Giovanni Giustiniani Longo (Greek: Ιωάννης Λόνγος Ιουστινιάνης, Iōánnēs Lóngos Ioustiniánēs; Latin: Ioannes Iustinianus Longus; 1418 – 1 June 1453) was a Genoese nobleman, captain, and defender of Constantinople during its siege in 1453. He was instrumental in its defense and commanded 700 men, as well as leading the land forces protecting the city.

Family and early life 
Giustiniani was a member of the powerful House of Doria and was probably native to the island of Chios. Although little is known of his origin, Giustiniani was known to be a mercenary soldier, and was an expert at defending besieged cities.

Siege of Constantinople 
Upon hearing of the plight of Constantinople, Giustiniani (along with 700 men from Chios and Genoa) sailed to defend the city, arriving in late January to prepare for the siege. Constantine XI strategically placed this contingent to the right of his own position, and appointed Giustiniani to the rank of Protostrator.

Constantine appointed Giustiniani as the leader of the city's land defenses, and prior to the siege he was tasked with training soldiers, reinforcing fortifications, and generally preparing for the imminent attack. Learning from the siege of 1422, he directed the defense efforts at the outer walls, with Archbishop Leonardo di Chio's suggestion that the inner walls be prioritized being dismissed due to their supposed disrepair. During this stage, there was no manpower deficiency, though it became clear that there would only be 8,000-9,000 people to defend Constantinople. Noting that the city lacked funds to pay its defenders, Constantine used church jewelry and silverware to mint coins to pay the soldiers. Giustiniani was placed on the right of the most strategic and lowest lying section of the walls, between St. Romanos and Charisius. Immediately, he reorganised the army, trained the city's recruits in modern weaponry, and removed men who had fled to monasteries with the hope of escaping military duties, instead directing them to Constantinople's defensive efforts. Giustiniani also reinforced the wall's most critical points with his 700 Genoese mercenaries.  

Upon Sultan Mehmed's arrival on April 6, Giustiniani began commanding sorties to counterattack the Ottoman position. These are recorded as being very successful, and resulted in the destruction of Ottoman troops, siege works and artillery. However, sorties were gradually abandoned due to their high death rates. His approach regarding wall repairs was also a hindrance to the Ottomans; his strategy involved cushioning the blow of artillery fire by covering the walls in soft surfaces, and then filling gaps created by cannonballs with debris (which turned out to be highly effective as the cannonballs would simply sink into the rubble). Throughout the siege, Giustiniani and his men repaired the damaged walls, plugging gaps with soldiers to repel assaults when necessary. He also made use of small artillery pieces containing grapeshot, projectiles and items to drop on attackers attempting to scale the walls.
________________
:: DIRECTIONS ::
According to the Giustiniani text, why was Archbishop Leonardo di Chio's proposal to prioritize the inner walls rejected? Answer in one to three sentences. This listing was drawn from a separate source.

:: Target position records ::
________________
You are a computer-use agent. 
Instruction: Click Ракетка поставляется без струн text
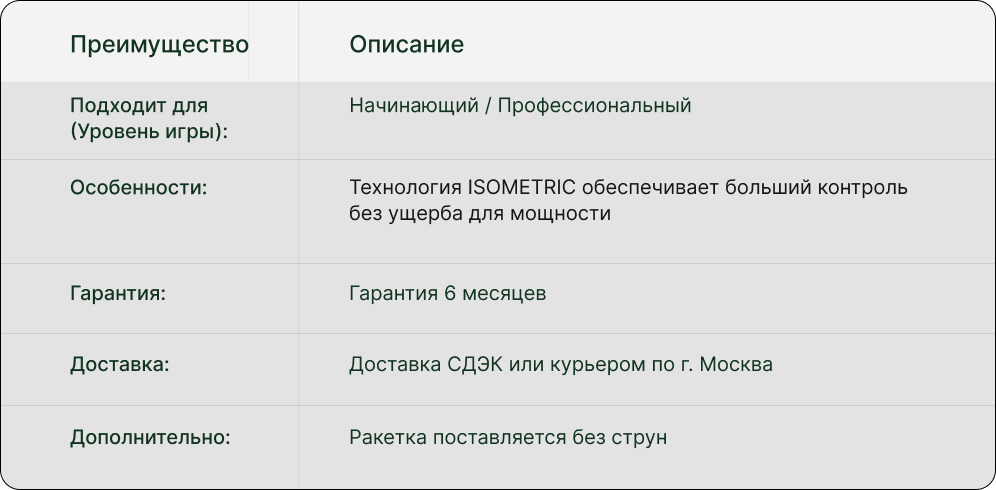coord(507,437)
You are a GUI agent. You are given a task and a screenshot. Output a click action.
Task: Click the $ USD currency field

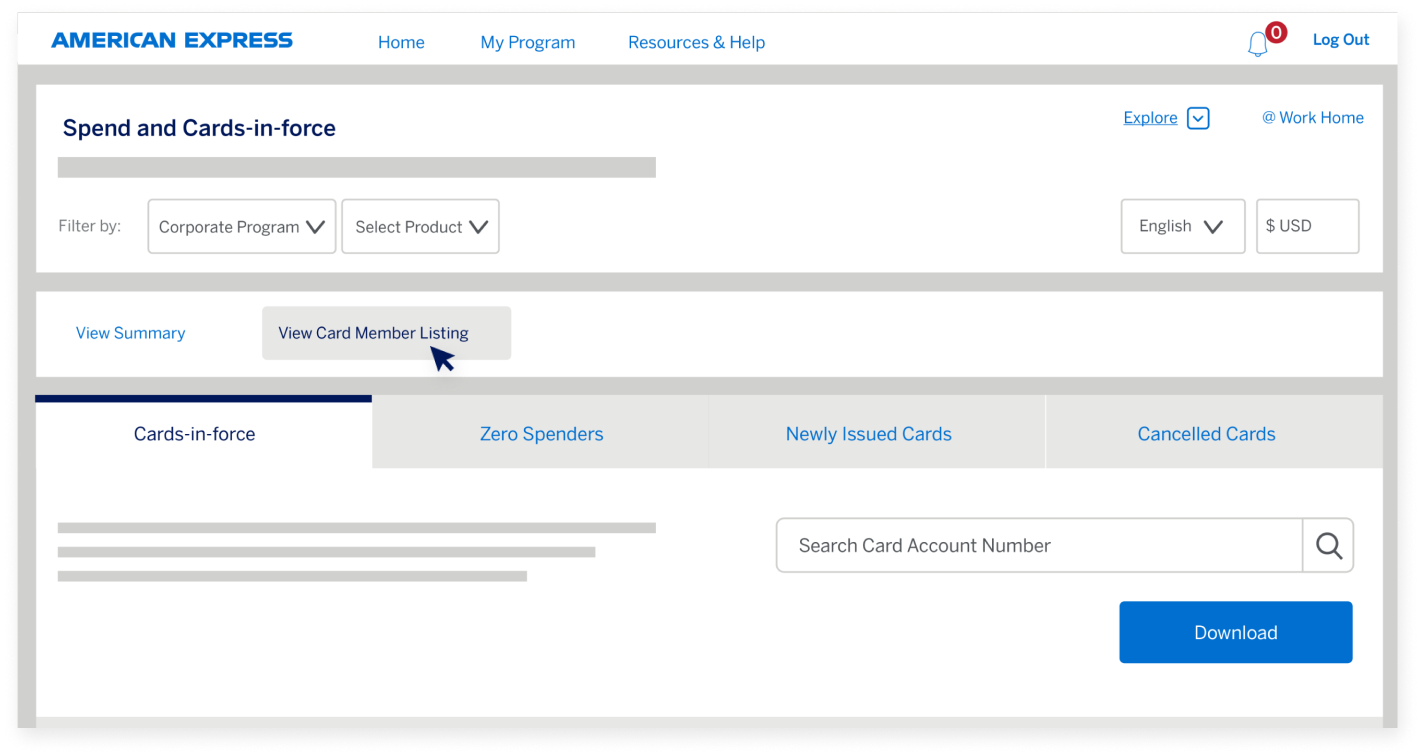[x=1307, y=226]
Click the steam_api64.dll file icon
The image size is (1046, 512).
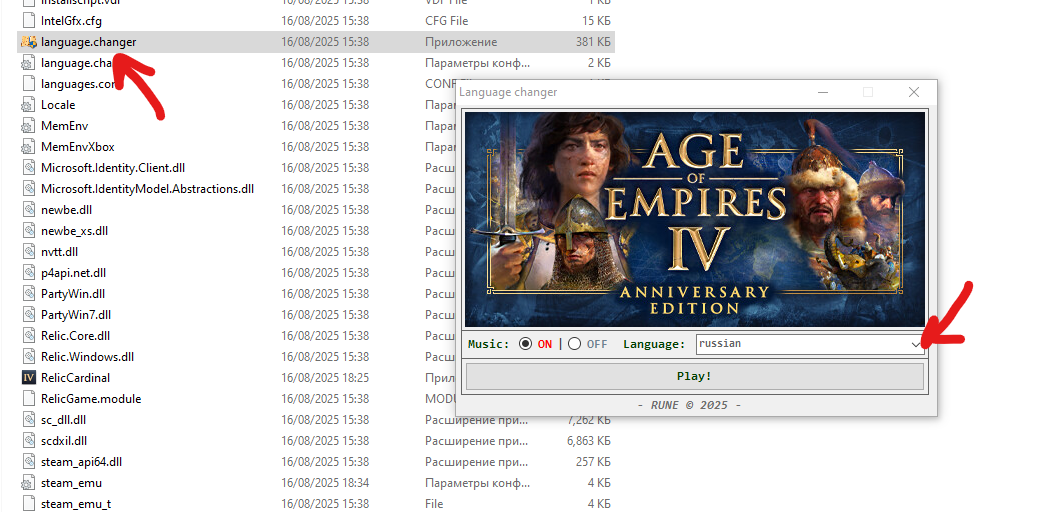pos(29,462)
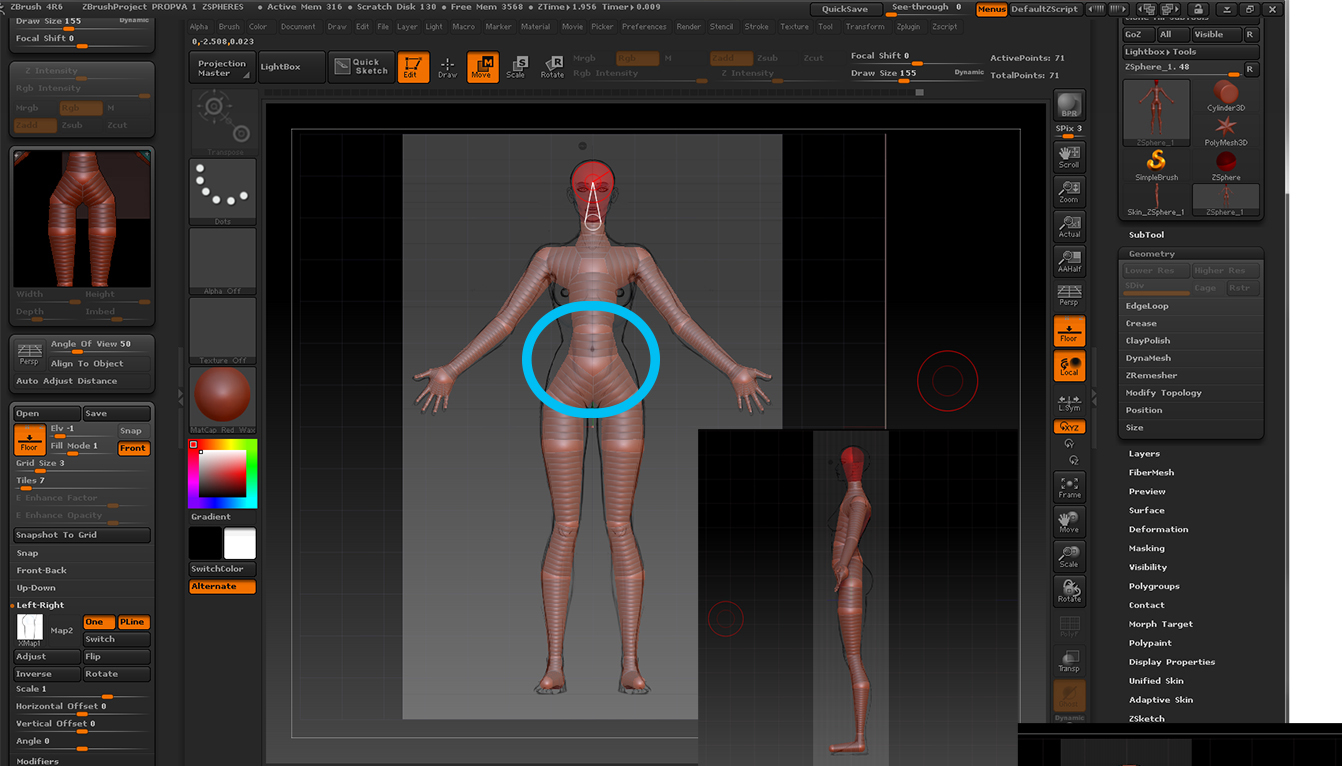Image resolution: width=1342 pixels, height=766 pixels.
Task: Select the Rotate tool in top shelf
Action: pos(552,67)
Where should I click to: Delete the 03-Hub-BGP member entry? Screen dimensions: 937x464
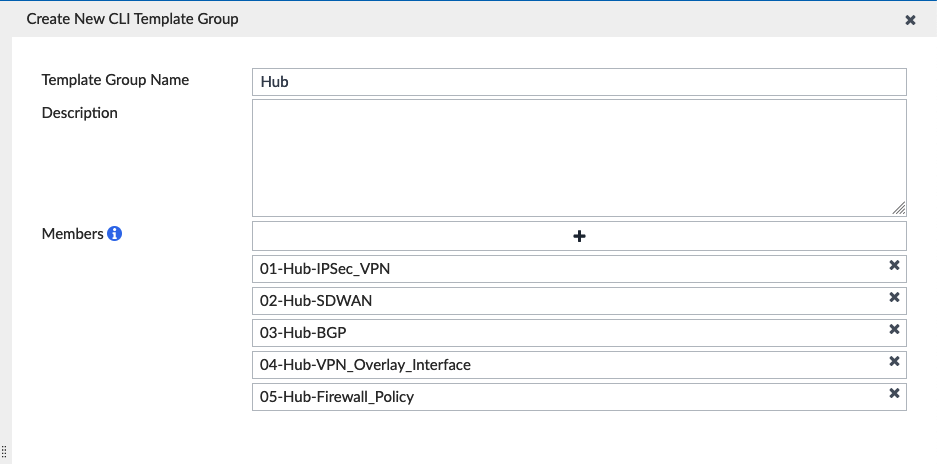click(x=895, y=330)
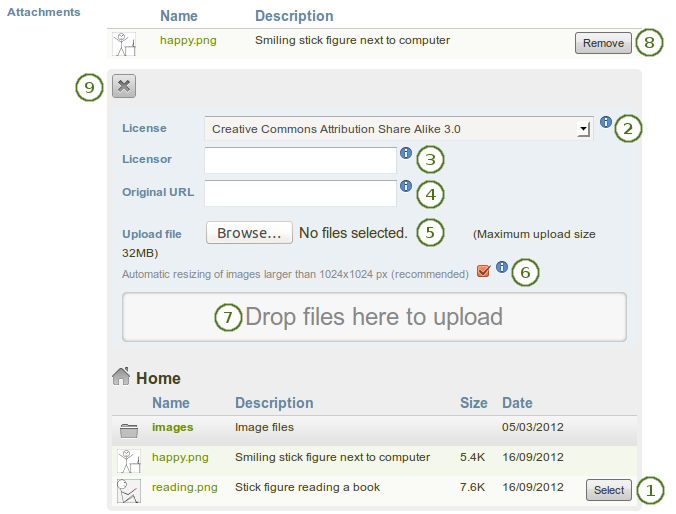Remove the happy.png attachment
Screen dimensions: 676x514
pyautogui.click(x=603, y=43)
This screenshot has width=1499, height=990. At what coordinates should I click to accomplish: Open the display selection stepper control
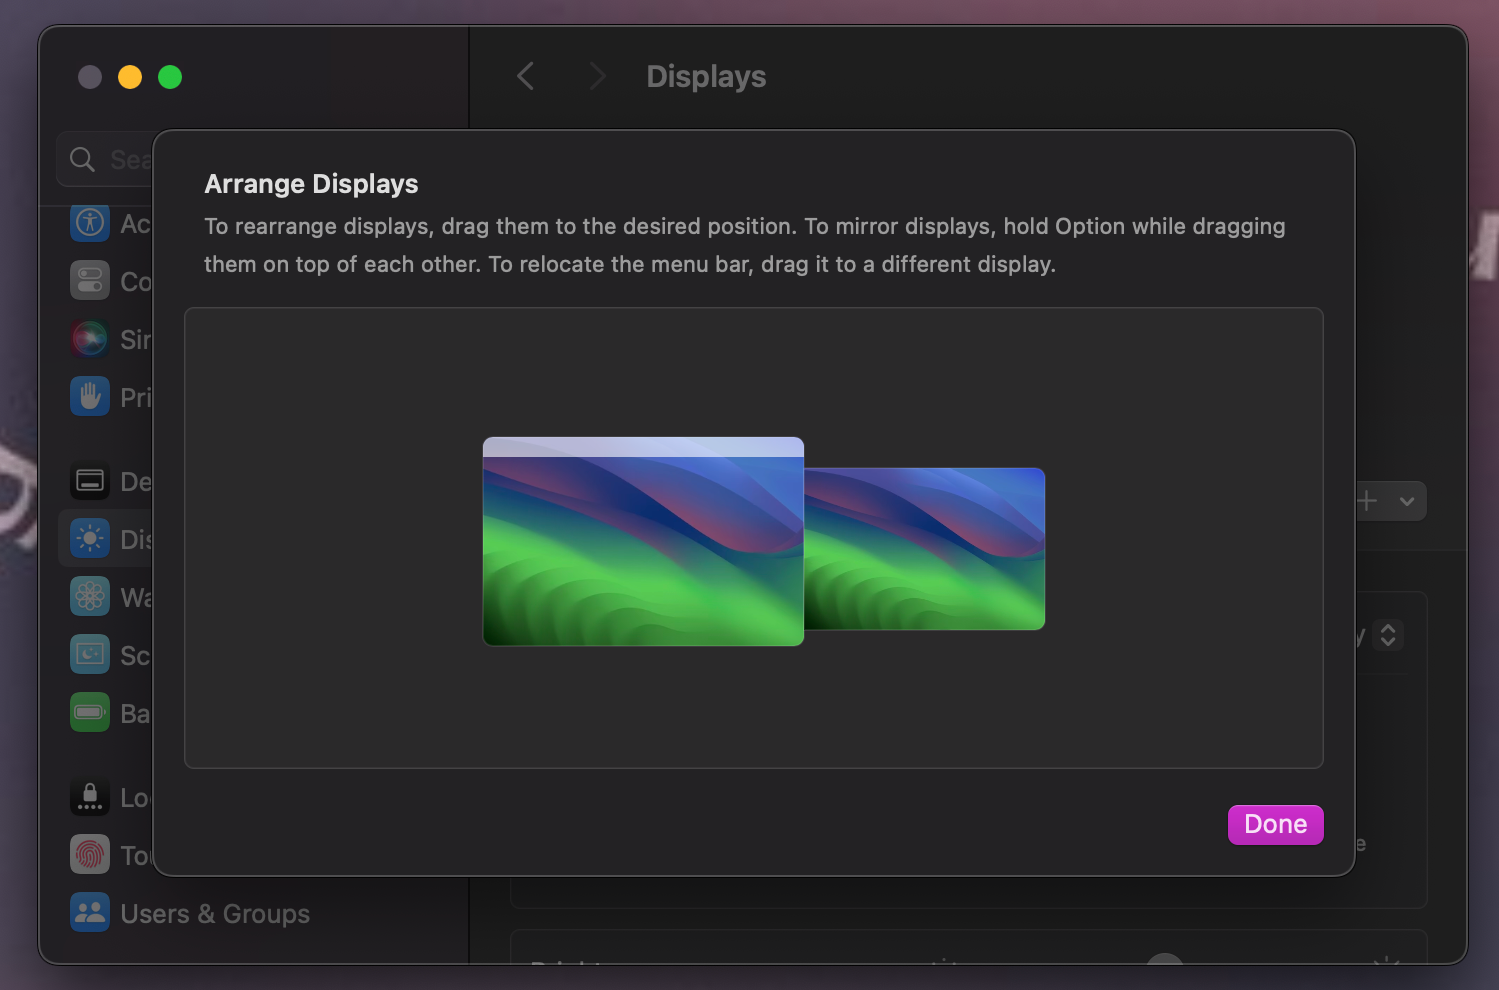tap(1387, 634)
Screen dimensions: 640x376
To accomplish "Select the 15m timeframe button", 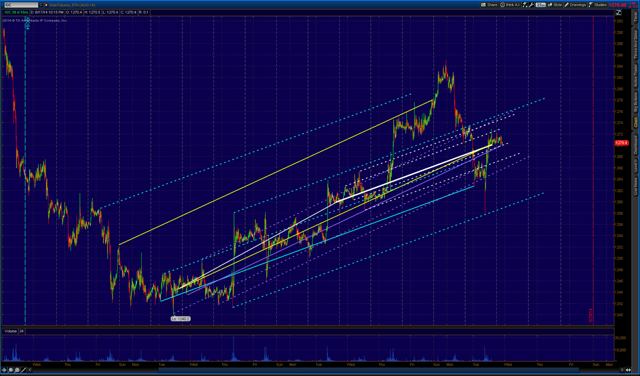I will [x=541, y=5].
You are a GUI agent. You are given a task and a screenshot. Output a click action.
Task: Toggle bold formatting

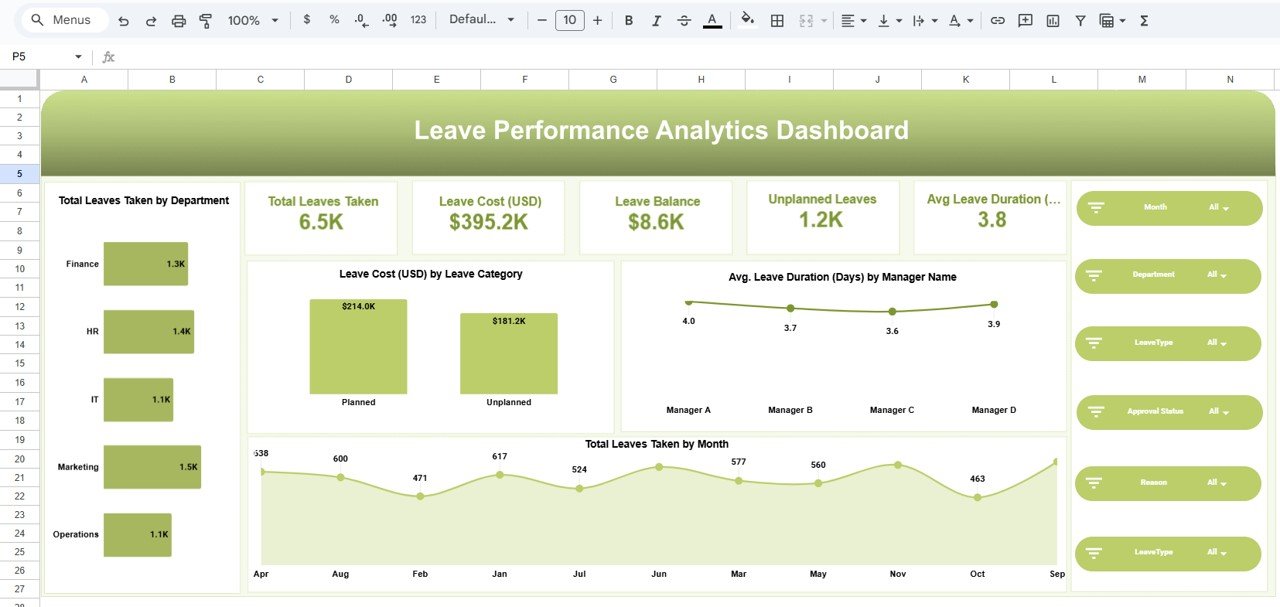[x=628, y=20]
________________
:: COMPLETE OUTPUT ::
It was rejected because the inner walls were supposedly in disrepair. Giustiniani, drawing on the siege of 1422, instead focused the defense on the outer walls.